DATA FOR PROCESSING:
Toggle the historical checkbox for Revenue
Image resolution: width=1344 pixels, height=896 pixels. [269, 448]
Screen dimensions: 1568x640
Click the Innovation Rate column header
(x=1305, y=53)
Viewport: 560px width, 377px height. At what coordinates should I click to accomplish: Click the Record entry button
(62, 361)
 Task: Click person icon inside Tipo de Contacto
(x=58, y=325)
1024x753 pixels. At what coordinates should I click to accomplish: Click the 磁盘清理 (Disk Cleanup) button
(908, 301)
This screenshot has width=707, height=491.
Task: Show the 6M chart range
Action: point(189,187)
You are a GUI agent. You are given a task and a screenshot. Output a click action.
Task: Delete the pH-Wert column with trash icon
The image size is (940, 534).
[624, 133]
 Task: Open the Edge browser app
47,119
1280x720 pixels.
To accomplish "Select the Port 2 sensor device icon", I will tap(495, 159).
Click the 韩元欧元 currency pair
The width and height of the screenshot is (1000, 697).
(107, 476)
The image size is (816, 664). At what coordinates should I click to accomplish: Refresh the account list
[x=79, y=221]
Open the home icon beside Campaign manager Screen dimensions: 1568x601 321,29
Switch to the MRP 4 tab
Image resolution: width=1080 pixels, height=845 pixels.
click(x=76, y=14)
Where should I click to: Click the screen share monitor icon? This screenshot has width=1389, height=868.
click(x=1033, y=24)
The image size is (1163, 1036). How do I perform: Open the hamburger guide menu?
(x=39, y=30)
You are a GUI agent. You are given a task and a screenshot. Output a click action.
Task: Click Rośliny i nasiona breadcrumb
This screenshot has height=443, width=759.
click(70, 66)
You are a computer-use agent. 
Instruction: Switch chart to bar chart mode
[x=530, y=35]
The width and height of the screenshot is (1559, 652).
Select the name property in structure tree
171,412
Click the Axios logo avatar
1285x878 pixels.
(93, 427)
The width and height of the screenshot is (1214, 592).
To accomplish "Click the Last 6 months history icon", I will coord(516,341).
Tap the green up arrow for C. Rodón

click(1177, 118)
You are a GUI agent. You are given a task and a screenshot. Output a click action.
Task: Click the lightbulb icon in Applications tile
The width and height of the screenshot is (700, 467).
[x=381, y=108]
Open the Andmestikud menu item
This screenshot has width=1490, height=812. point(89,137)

PROBLEM DETAILS:
All of the material above should be printed out in full, word for word.

ANSWER TO THIS EXERCISE:
Toggle the historical checkbox for Revenue
Image resolution: width=1344 pixels, height=896 pixels. [269, 448]
Screen dimensions: 1568x640
Click the Innovation Rate column header
(x=1305, y=53)
Viewport: 560px width, 377px height. At what coordinates should I click to accomplish: Click the Record entry button
(62, 361)
 Task: Click person icon inside Tipo de Contacto
(x=58, y=325)
1024x753 pixels. At what coordinates should I click to accomplish: Click the 磁盘清理 (Disk Cleanup) button
(908, 301)
This screenshot has width=707, height=491.
Task: Show the 6M chart range
Action: point(189,187)
You are a GUI agent. You are given a task and a screenshot. Output a click action.
Task: Delete the pH-Wert column with trash icon
The image size is (940, 534).
[624, 133]
 Task: Open the Edge browser app
47,119
1280x720 pixels.
To accomplish "Select the Port 2 sensor device icon", I will tap(495, 159).
Click the 韩元欧元 currency pair
The width and height of the screenshot is (1000, 697).
(107, 476)
The image size is (816, 664). At what coordinates should I click to accomplish: Refresh the account list
[x=79, y=221]
Open the home icon beside Campaign manager Screen dimensions: 1568x601 321,29
Switch to the MRP 4 tab
Image resolution: width=1080 pixels, height=845 pixels.
click(x=76, y=14)
Where should I click to: Click the screen share monitor icon? This screenshot has width=1389, height=868.
click(x=1033, y=24)
The image size is (1163, 1036). How do I perform: Open the hamburger guide menu?
(x=39, y=30)
You are a GUI agent. You are given a task and a screenshot. Output a click action.
Task: Click Rośliny i nasiona breadcrumb
This screenshot has height=443, width=759.
click(70, 66)
You are a computer-use agent. 
Instruction: Switch chart to bar chart mode
[x=530, y=35]
The width and height of the screenshot is (1559, 652).
Select the name property in structure tree
171,412
Click the Axios logo avatar
1285x878 pixels.
(93, 427)
The width and height of the screenshot is (1214, 592).
To accomplish "Click the Last 6 months history icon", I will coord(516,341).
Tap the green up arrow for C. Rodón

click(1177, 118)
You are a GUI agent. You are given a task and a screenshot. Output a click action.
Task: Click the lightbulb icon in Applications tile
The width and height of the screenshot is (700, 467).
[x=381, y=108]
Open the Andmestikud menu item
This screenshot has width=1490, height=812. point(89,137)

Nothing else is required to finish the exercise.